Exercise: Transcribe the lines of the listing from the line containing "Tap the 12:08 AM clock" through the end of the listing, with both ends included. Leave the pictures out of your copy.

Listing from a data source:
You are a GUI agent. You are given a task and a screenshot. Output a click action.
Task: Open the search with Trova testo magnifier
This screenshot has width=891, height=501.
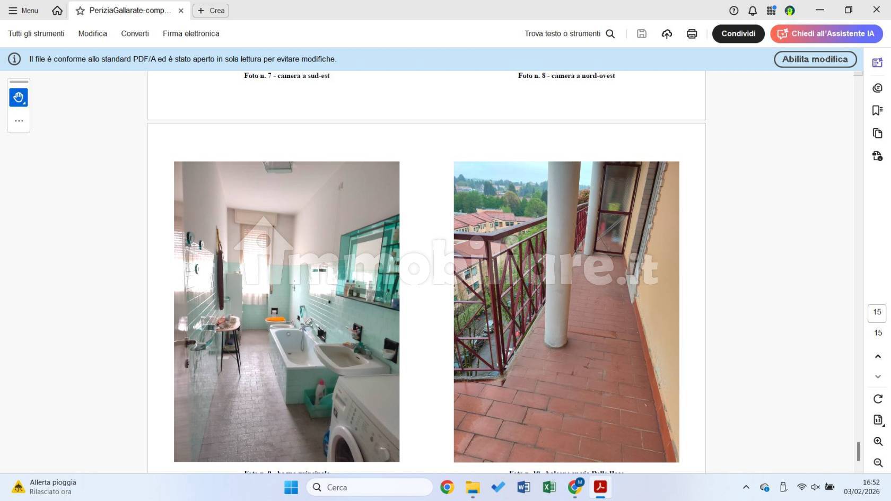(x=610, y=33)
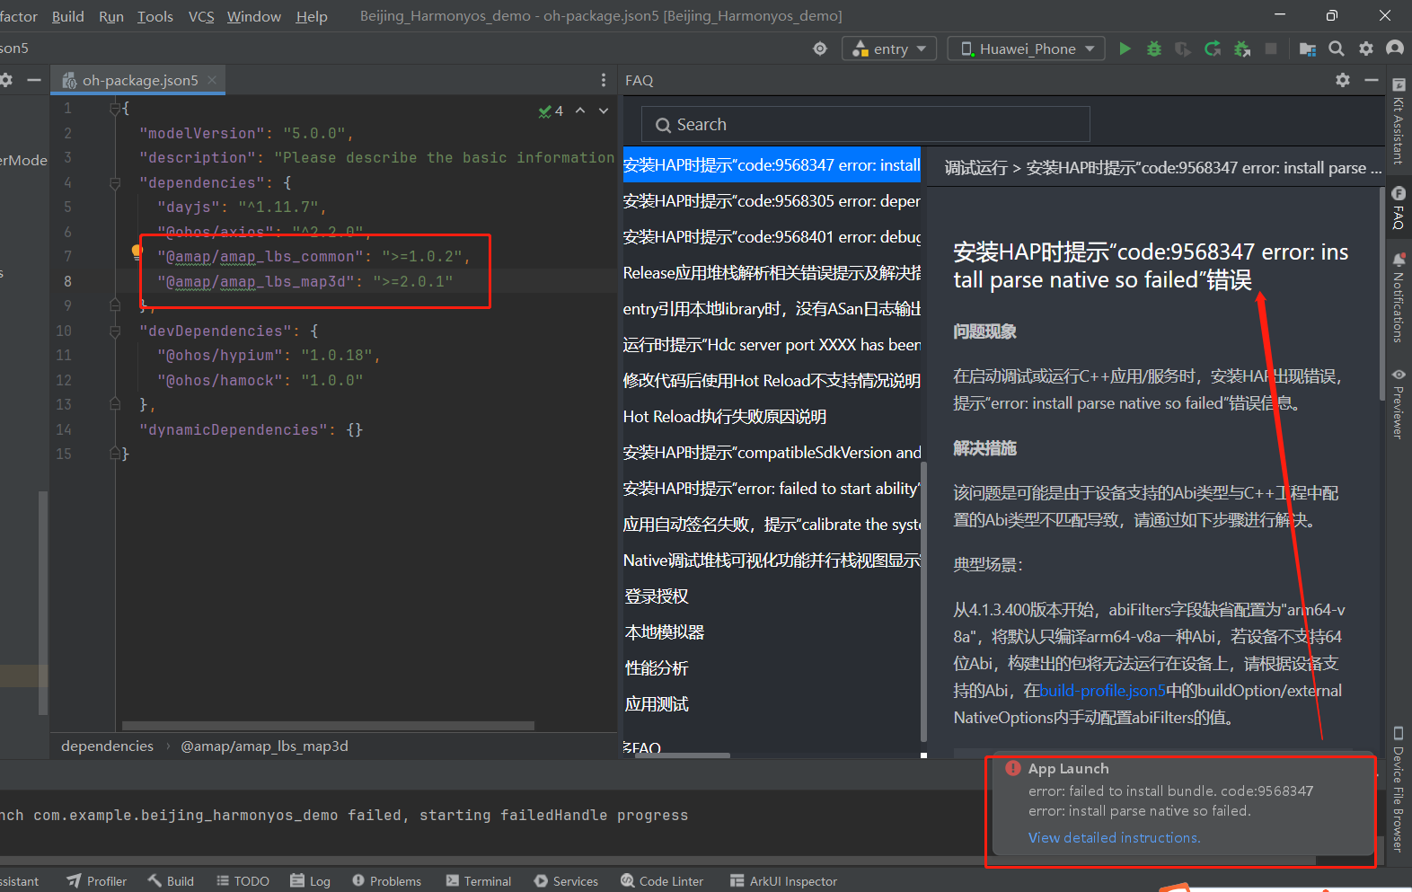Click the editor horizontal scrollbar
This screenshot has height=892, width=1412.
[328, 725]
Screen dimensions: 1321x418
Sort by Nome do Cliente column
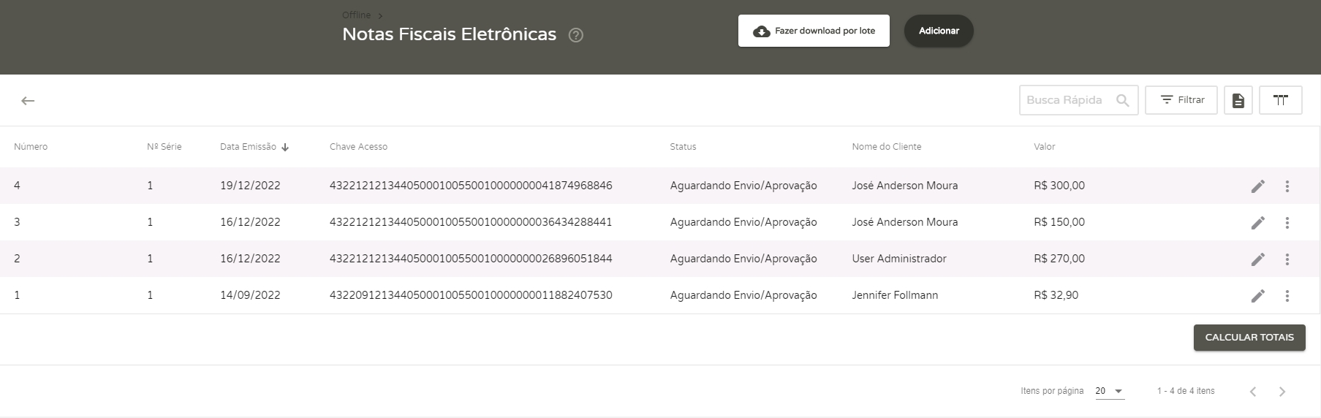886,147
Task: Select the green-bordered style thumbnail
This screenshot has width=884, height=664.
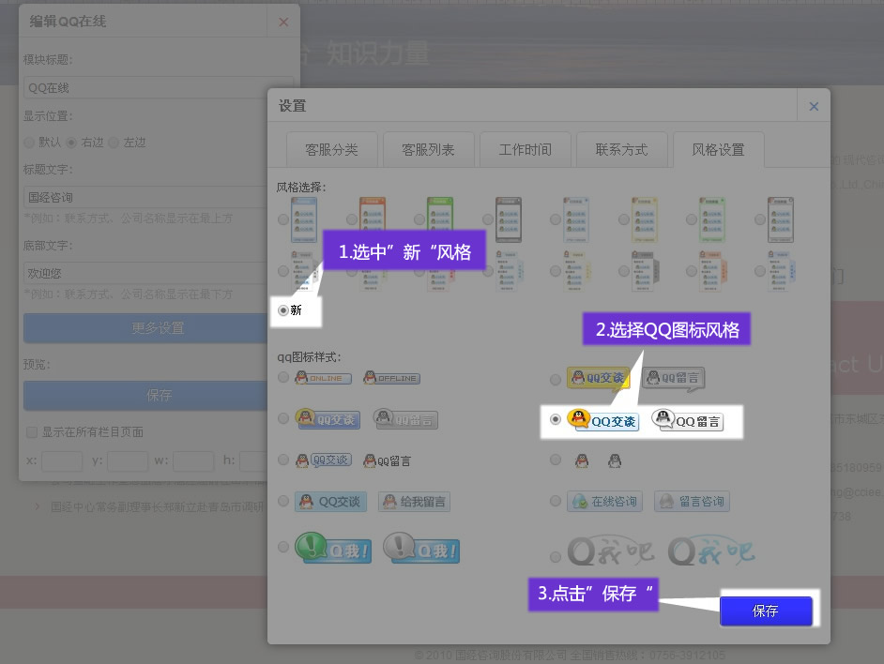Action: coord(440,219)
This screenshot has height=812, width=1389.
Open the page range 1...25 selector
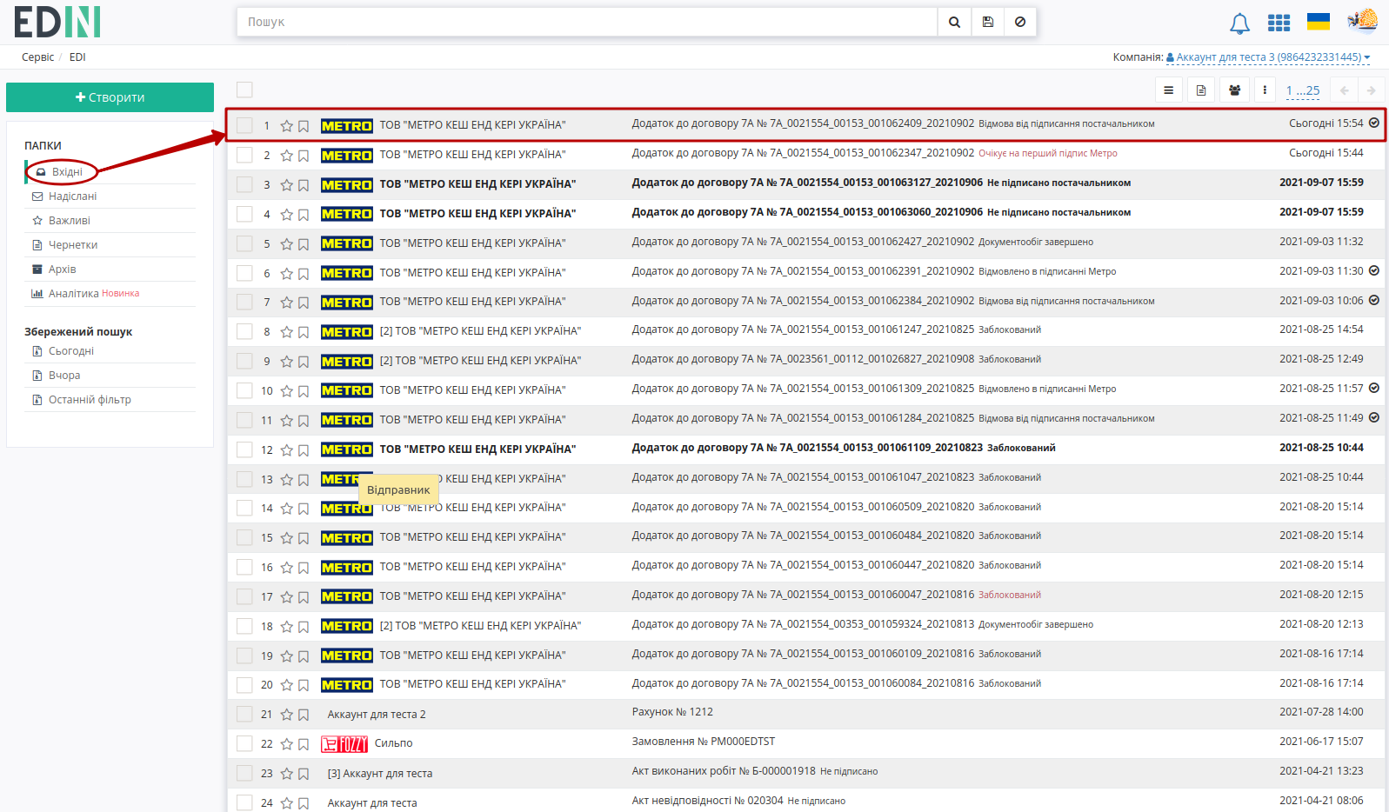click(x=1303, y=90)
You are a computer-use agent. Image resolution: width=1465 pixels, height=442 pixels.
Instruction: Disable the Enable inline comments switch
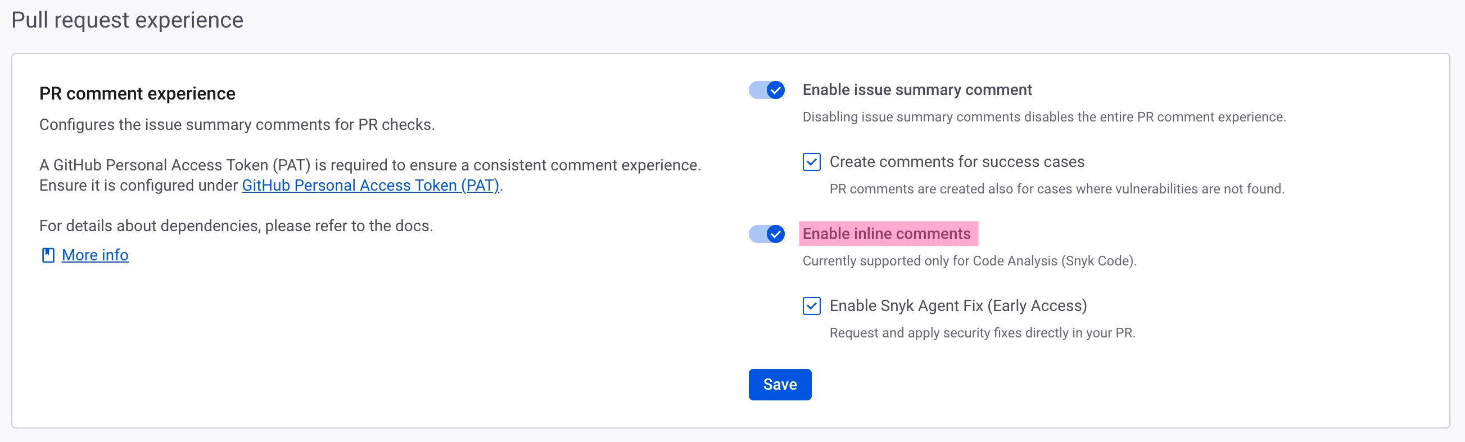pyautogui.click(x=766, y=234)
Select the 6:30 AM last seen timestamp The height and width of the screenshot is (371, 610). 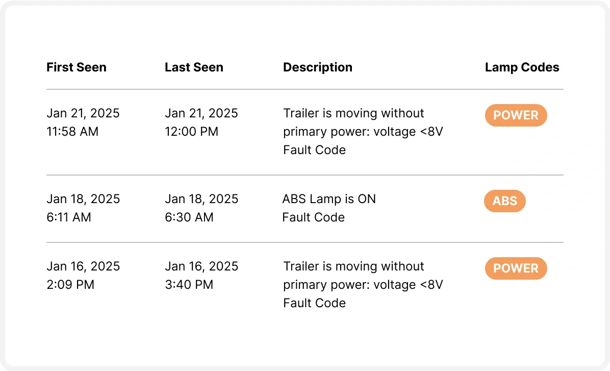pyautogui.click(x=189, y=217)
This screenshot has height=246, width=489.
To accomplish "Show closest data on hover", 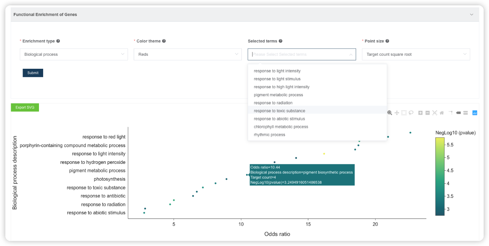I will pos(458,113).
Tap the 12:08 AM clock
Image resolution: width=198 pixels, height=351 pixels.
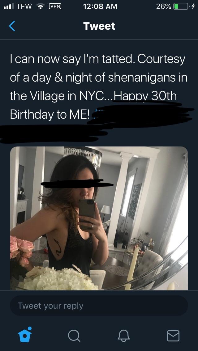(x=100, y=6)
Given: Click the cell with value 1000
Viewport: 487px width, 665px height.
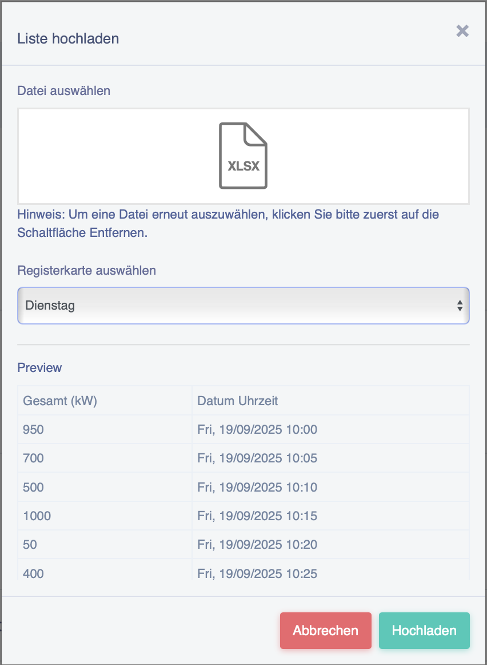Looking at the screenshot, I should pyautogui.click(x=105, y=516).
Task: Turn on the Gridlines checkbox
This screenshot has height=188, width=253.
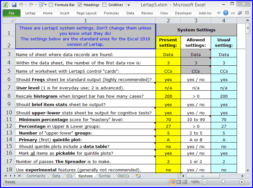Action: (x=105, y=5)
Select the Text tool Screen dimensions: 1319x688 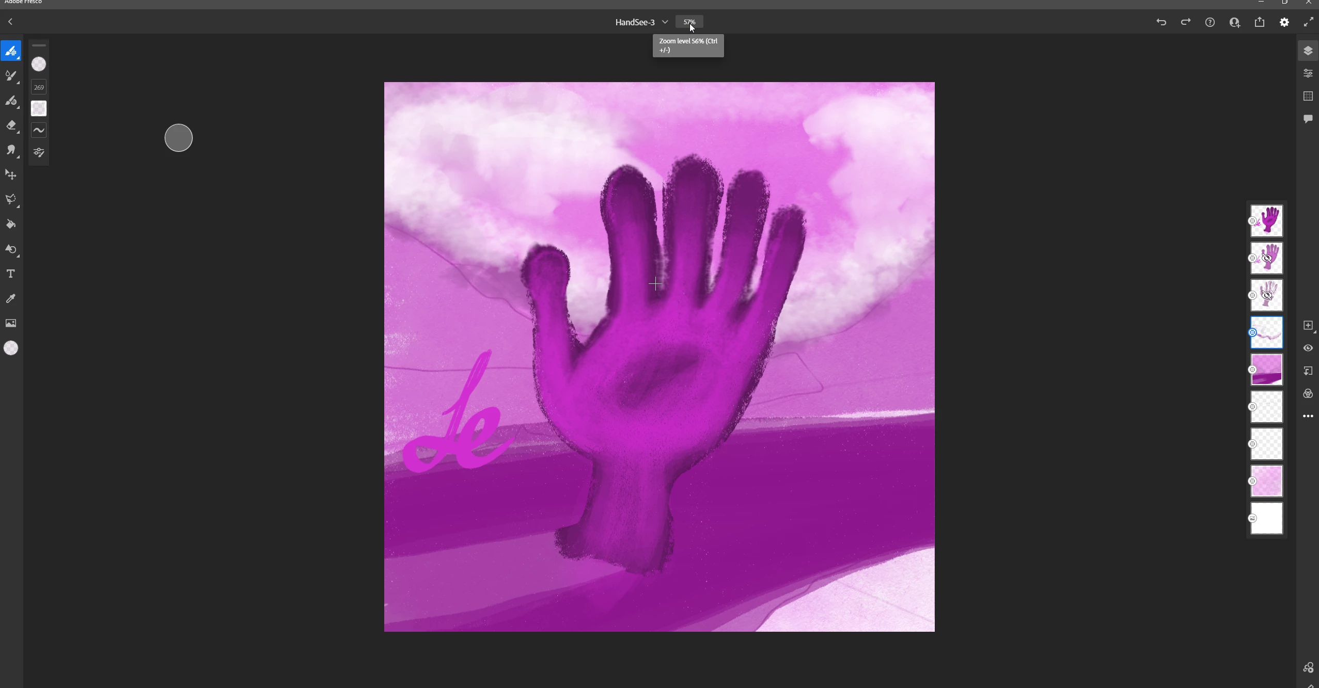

Solution for this problem:
Tap the 12:08 AM clock
Image resolution: width=198 pixels, height=351 pixels.
(x=100, y=6)
Given: Click the cell with value 1000
Viewport: 487px width, 665px height.
Looking at the screenshot, I should pyautogui.click(x=105, y=516).
Task: Turn on the Gridlines checkbox
This screenshot has height=188, width=253.
Action: (x=105, y=5)
Select the Text tool Screen dimensions: 1319x688 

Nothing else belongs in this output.